▸ **Supplied information**:

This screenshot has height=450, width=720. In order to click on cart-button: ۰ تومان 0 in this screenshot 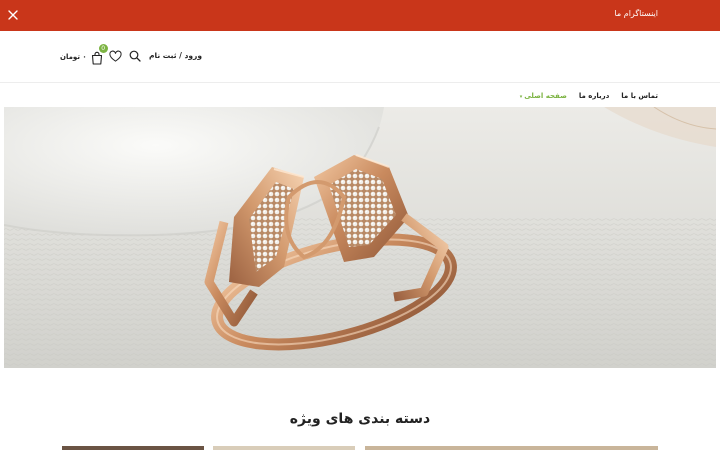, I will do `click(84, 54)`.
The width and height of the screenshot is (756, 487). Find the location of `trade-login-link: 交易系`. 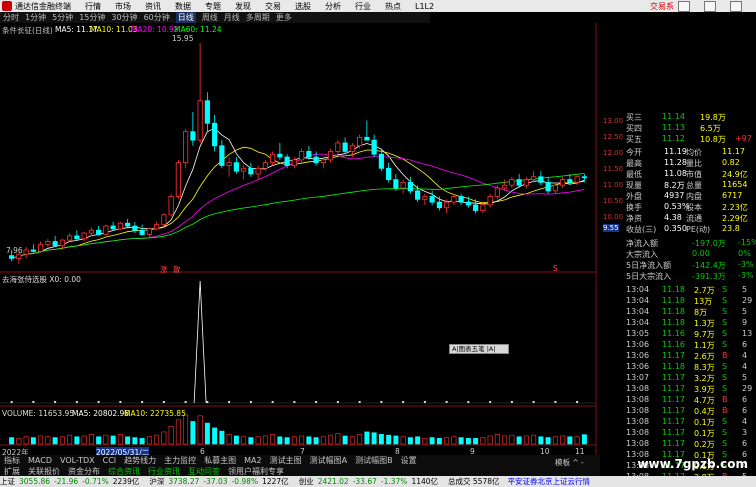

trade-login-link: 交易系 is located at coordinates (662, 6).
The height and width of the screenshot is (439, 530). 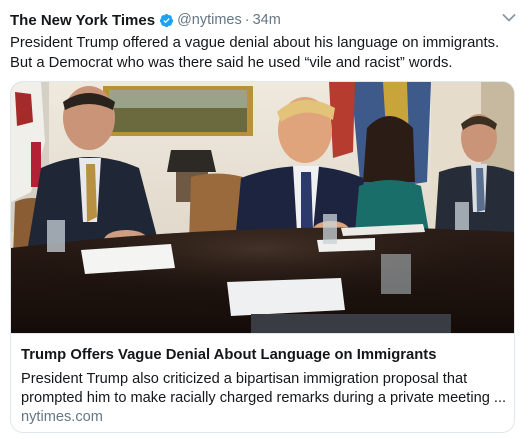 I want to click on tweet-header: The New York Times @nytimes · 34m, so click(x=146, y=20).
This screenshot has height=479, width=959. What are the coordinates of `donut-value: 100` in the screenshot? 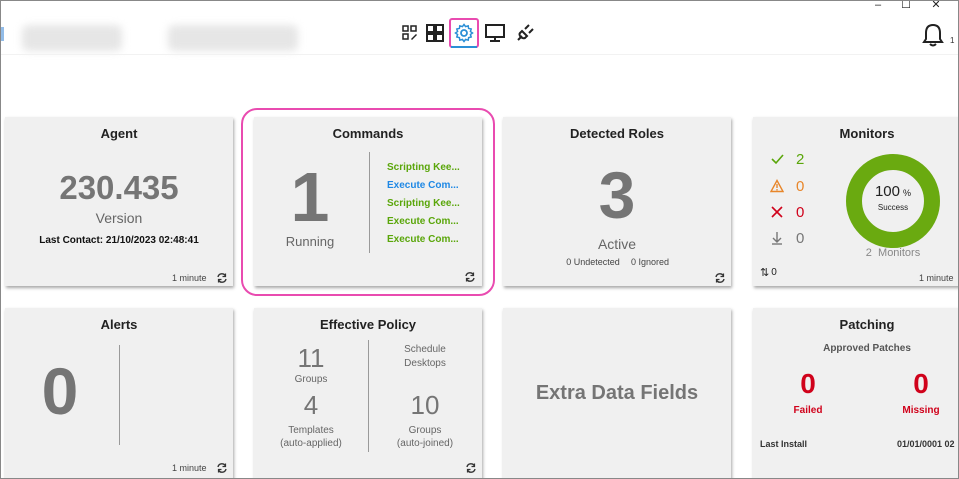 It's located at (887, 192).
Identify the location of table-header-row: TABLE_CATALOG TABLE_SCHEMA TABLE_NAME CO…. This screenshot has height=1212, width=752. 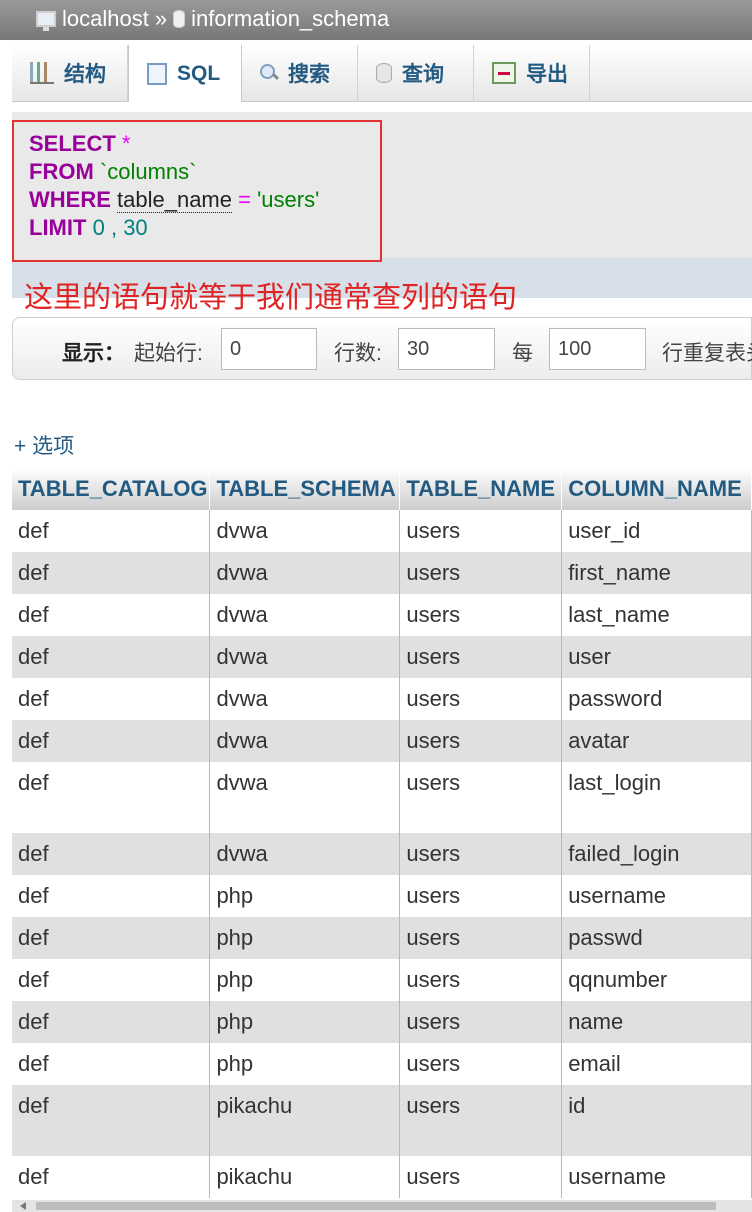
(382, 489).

▸ **Exercise prompt**: Rewrite the lines from the one holding "Identify the location" through the end of the entries, inclusive, with "screenshot" replaced by "image" and nothing else changed. Leave the pictures out of your answer.

▸ **Answer**:
Identify the location of table-header-row: TABLE_CATALOG TABLE_SCHEMA TABLE_NAME CO…. This image has height=1212, width=752. 
(382, 489).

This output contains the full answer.